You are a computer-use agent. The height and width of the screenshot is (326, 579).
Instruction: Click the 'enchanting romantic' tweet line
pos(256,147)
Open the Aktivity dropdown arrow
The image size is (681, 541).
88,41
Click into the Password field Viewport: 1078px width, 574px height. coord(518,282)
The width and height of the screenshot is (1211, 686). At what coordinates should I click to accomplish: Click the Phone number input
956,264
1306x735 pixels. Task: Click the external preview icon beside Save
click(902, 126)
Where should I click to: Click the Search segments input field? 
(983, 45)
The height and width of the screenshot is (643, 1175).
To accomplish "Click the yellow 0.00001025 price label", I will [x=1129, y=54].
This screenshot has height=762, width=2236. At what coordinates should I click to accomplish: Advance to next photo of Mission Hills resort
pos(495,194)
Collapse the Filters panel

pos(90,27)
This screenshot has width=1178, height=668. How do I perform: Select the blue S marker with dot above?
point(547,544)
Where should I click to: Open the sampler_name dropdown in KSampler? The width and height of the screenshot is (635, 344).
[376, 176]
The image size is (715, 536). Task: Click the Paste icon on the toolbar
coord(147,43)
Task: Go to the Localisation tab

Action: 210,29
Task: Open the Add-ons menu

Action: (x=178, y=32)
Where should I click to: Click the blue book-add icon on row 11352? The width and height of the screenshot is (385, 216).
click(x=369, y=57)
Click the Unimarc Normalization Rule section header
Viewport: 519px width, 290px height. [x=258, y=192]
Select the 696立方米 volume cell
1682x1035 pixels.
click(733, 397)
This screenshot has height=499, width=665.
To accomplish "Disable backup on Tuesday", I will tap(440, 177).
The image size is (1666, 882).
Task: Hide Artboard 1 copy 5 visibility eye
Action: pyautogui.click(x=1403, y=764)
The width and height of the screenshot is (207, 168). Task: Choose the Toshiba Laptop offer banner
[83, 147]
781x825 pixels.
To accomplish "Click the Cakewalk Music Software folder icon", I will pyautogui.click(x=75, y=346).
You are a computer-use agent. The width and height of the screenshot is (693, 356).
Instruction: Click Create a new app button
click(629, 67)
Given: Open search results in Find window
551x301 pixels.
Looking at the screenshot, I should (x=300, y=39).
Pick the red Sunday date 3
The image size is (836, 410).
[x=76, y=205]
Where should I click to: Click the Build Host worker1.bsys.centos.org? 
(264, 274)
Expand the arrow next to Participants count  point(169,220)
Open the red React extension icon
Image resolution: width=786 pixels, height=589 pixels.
::::::
(Exercise directions) Please extract every line of the data above that contains the word "input".

(Solution to this problem)
The width and height of the screenshot is (1211, 686). At what coordinates should I click to accomplish: Click the Phone number input
Where should I click to: Click the Search segments input field? 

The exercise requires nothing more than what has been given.